After going through the data below, state how many lines contain "Privacy", and nothing else.

▸ **Records for the task**
────────────────

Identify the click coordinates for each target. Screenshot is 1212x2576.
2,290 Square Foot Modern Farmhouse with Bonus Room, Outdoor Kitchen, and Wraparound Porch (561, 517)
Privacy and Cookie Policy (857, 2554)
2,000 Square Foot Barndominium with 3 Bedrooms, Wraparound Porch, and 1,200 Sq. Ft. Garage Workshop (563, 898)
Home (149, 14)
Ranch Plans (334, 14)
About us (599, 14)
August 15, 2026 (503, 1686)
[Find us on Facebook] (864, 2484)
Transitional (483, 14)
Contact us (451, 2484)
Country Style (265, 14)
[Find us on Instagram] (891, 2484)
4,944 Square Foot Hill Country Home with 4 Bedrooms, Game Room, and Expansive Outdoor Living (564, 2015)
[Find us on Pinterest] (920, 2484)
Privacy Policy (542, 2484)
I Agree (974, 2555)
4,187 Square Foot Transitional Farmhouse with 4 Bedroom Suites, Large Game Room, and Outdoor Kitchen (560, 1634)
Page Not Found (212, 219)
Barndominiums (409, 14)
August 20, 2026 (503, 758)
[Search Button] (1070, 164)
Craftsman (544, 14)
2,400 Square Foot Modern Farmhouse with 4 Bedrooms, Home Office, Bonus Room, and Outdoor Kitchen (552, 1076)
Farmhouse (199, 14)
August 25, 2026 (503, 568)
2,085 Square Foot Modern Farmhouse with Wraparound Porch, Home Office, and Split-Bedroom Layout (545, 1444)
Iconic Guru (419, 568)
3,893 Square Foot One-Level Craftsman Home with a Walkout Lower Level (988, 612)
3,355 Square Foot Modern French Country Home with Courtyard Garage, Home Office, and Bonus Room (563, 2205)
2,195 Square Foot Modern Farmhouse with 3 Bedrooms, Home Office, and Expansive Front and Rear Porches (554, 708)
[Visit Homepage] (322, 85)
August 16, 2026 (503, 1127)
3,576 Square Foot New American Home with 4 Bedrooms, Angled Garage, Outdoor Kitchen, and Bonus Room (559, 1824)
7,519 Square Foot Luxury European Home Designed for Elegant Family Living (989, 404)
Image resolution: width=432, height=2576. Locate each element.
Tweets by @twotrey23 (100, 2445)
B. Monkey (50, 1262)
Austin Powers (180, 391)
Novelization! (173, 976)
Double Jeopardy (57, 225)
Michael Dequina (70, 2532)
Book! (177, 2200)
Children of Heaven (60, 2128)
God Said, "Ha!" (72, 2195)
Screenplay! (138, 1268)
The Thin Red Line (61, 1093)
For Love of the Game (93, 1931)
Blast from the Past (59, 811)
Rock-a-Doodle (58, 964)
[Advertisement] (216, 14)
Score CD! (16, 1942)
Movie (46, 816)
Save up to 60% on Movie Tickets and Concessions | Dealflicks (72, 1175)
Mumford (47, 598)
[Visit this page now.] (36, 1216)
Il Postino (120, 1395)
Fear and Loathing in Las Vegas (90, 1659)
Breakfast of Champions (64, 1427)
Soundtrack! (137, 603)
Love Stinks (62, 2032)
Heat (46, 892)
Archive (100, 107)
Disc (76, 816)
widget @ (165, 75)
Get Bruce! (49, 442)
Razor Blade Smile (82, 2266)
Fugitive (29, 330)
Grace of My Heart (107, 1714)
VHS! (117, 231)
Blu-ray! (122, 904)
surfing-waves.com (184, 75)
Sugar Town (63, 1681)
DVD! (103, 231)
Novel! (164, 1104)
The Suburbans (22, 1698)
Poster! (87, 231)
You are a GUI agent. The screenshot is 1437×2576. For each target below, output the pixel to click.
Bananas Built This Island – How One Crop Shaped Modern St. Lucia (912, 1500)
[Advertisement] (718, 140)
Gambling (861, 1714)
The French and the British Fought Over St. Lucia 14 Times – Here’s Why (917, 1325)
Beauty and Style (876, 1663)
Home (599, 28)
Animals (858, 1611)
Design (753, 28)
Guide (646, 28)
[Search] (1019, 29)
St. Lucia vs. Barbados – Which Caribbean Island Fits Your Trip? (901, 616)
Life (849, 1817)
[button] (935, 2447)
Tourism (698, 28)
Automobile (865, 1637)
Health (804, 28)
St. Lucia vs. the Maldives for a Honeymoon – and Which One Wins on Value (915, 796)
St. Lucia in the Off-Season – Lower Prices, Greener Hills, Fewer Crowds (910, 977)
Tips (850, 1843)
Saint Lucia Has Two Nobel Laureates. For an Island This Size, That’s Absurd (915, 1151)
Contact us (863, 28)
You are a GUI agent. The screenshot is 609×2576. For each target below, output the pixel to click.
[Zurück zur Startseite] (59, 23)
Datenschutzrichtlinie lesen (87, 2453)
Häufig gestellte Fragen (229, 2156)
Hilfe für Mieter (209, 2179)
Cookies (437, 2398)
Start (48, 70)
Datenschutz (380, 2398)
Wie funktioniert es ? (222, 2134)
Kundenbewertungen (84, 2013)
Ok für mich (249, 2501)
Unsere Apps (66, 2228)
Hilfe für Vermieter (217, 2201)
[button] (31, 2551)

────────────────

▸ **Task response**
2